*Task:* After locating "Image resolution: width=1568" in the listing below, copy that line and each one after it exactly, ending with the line that has "Task: Click the Reports chart icon".
[Start of section]
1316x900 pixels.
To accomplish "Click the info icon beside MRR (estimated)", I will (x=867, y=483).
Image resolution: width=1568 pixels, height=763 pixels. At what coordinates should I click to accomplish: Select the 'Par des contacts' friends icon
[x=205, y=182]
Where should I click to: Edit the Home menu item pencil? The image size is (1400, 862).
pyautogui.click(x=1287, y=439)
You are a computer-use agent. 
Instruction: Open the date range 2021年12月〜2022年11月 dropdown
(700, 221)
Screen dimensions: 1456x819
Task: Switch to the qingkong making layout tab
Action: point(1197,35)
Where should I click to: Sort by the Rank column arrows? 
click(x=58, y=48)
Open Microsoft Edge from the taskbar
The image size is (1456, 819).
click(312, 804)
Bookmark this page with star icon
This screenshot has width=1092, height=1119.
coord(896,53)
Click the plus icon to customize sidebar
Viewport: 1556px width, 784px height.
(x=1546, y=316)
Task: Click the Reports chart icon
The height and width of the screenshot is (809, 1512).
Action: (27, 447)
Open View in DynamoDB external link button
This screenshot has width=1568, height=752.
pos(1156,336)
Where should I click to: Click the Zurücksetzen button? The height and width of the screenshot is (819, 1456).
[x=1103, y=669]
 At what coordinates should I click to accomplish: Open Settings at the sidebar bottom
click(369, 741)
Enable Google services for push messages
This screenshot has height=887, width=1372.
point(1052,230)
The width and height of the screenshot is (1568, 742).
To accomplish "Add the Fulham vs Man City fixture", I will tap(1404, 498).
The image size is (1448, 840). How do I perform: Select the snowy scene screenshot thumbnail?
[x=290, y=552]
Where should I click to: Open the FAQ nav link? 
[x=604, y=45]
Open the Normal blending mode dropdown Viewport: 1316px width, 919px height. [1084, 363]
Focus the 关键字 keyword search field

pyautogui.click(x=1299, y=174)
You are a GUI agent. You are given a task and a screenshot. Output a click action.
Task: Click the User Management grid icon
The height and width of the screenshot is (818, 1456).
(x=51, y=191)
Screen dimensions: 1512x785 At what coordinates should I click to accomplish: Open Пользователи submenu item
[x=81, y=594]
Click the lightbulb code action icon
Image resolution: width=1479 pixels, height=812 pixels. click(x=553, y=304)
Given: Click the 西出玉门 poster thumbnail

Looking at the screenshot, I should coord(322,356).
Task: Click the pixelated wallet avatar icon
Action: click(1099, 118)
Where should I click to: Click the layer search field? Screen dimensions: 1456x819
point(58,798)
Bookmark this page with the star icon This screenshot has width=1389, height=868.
[End of section]
*Finished exercise:*
Image resolution: width=1568 pixels, height=763 pixels. At what coordinates should I click to accomplish: Select the 'Par des contacts' friends icon
[x=205, y=182]
Where should I click to: Edit the Home menu item pencil? The image size is (1400, 862).
pyautogui.click(x=1287, y=439)
You are a computer-use agent. 
Instruction: Open the date range 2021年12月〜2022年11月 dropdown
(700, 221)
Screen dimensions: 1456x819
Task: Switch to the qingkong making layout tab
Action: point(1197,35)
Where should I click to: Sort by the Rank column arrows? 
click(x=58, y=48)
Open Microsoft Edge from the taskbar
The image size is (1456, 819).
click(312, 804)
Bookmark this page with star icon
This screenshot has width=1092, height=1119.
coord(896,53)
Click the plus icon to customize sidebar
Viewport: 1556px width, 784px height.
(x=1546, y=316)
Task: Click the Reports chart icon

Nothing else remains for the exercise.